[Data entries]
Start of Block
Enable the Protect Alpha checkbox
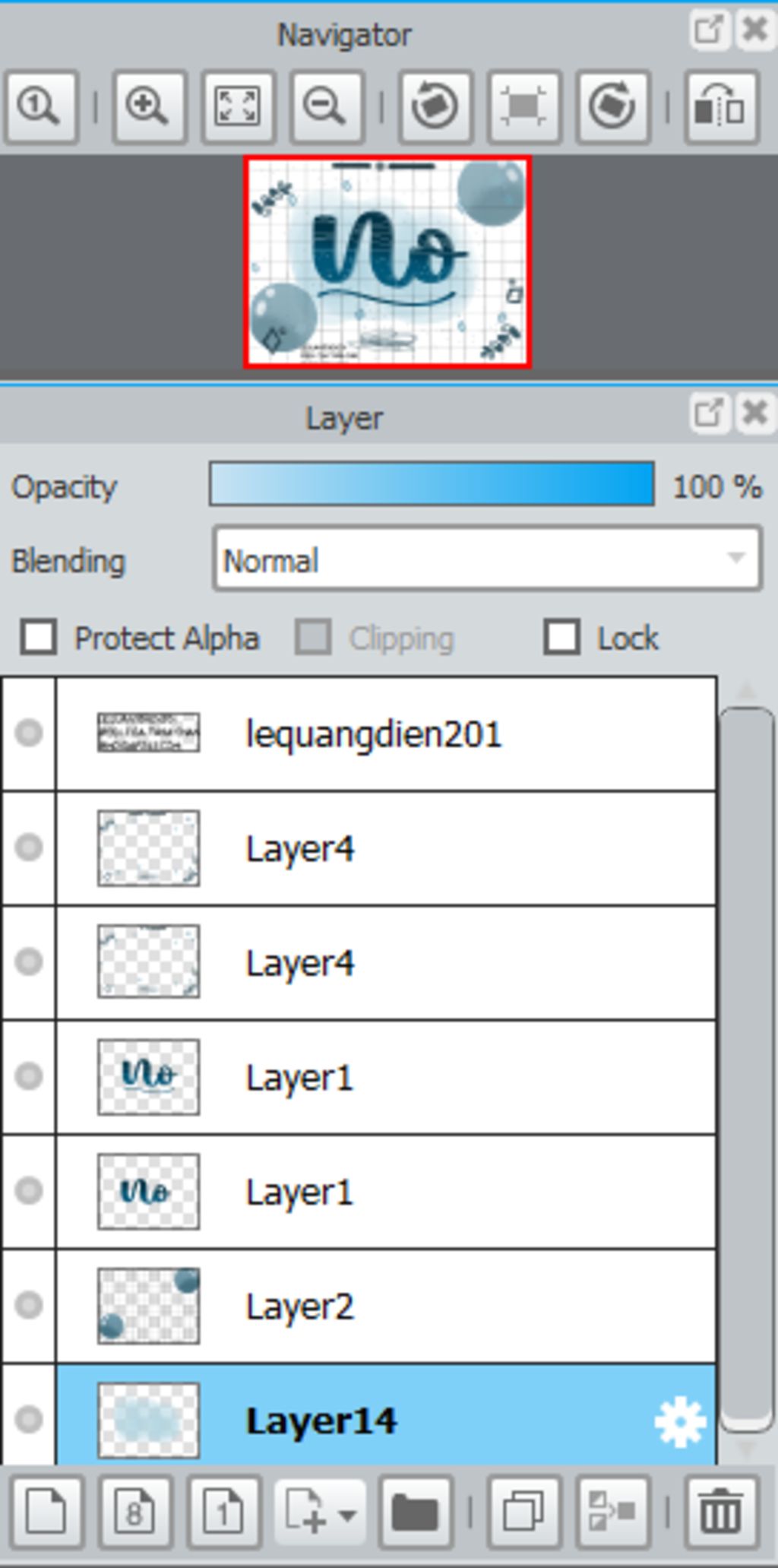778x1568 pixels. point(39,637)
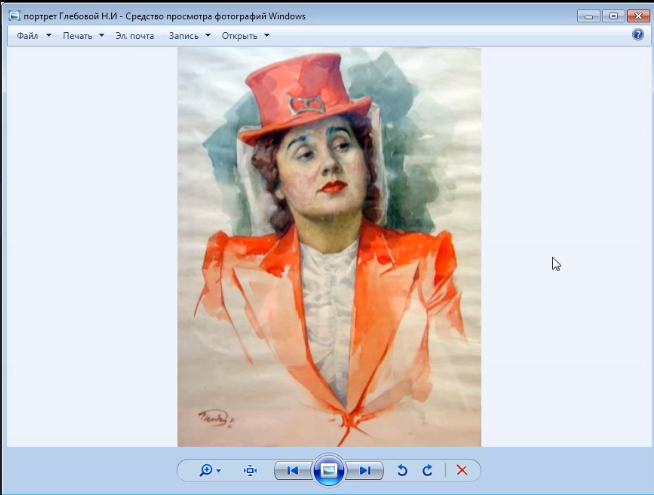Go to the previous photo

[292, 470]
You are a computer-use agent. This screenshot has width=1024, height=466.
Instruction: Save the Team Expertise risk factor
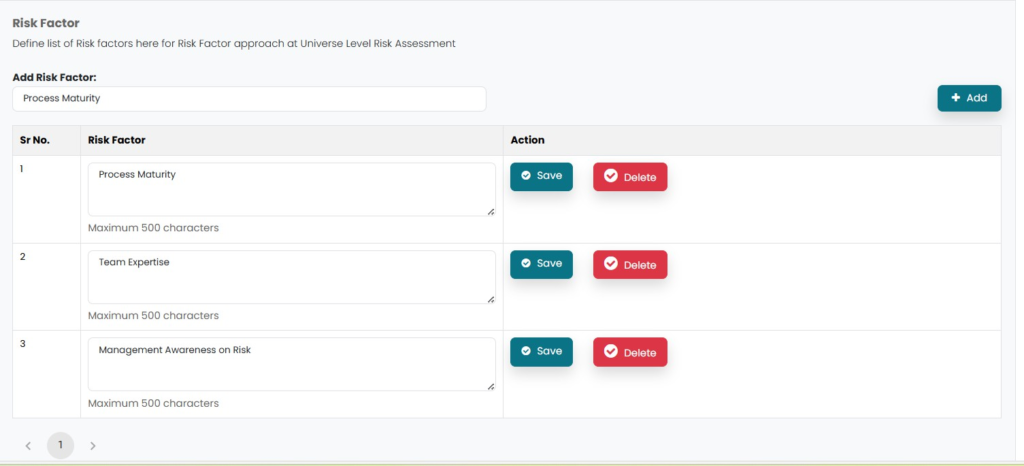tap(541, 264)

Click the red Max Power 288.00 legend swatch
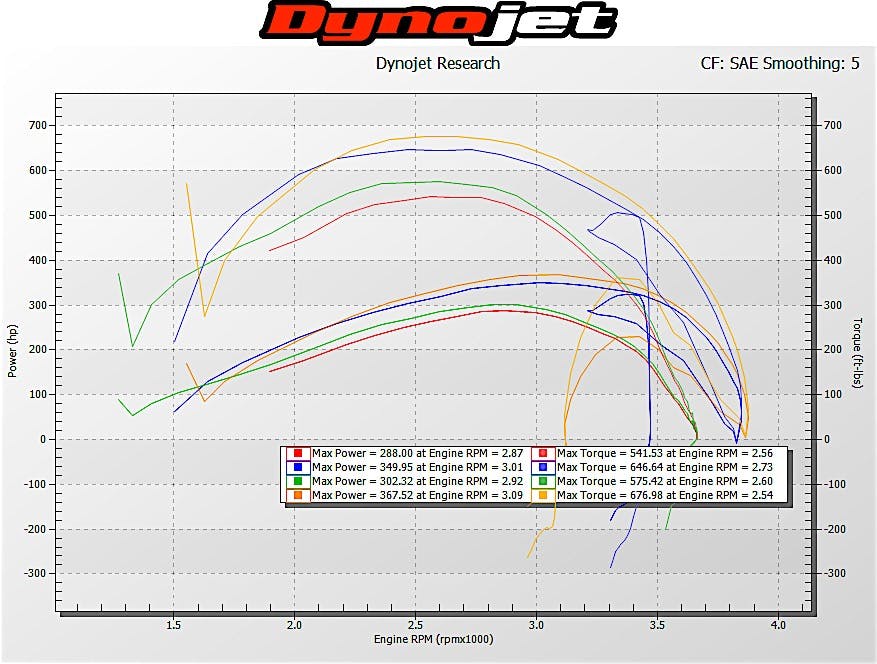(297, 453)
End of Block
[How to complete this task] All of the records must come back exactly as they stand, minus every picture.

[Answer]
Enable the Protect Alpha checkbox
778x1568 pixels. point(39,637)
Go to the previous photo

[292, 470]
You are a computer-use agent. This screenshot has width=1024, height=466.
Instruction: Save the Team Expertise risk factor
tap(541, 264)

Click the red Max Power 288.00 legend swatch
(297, 453)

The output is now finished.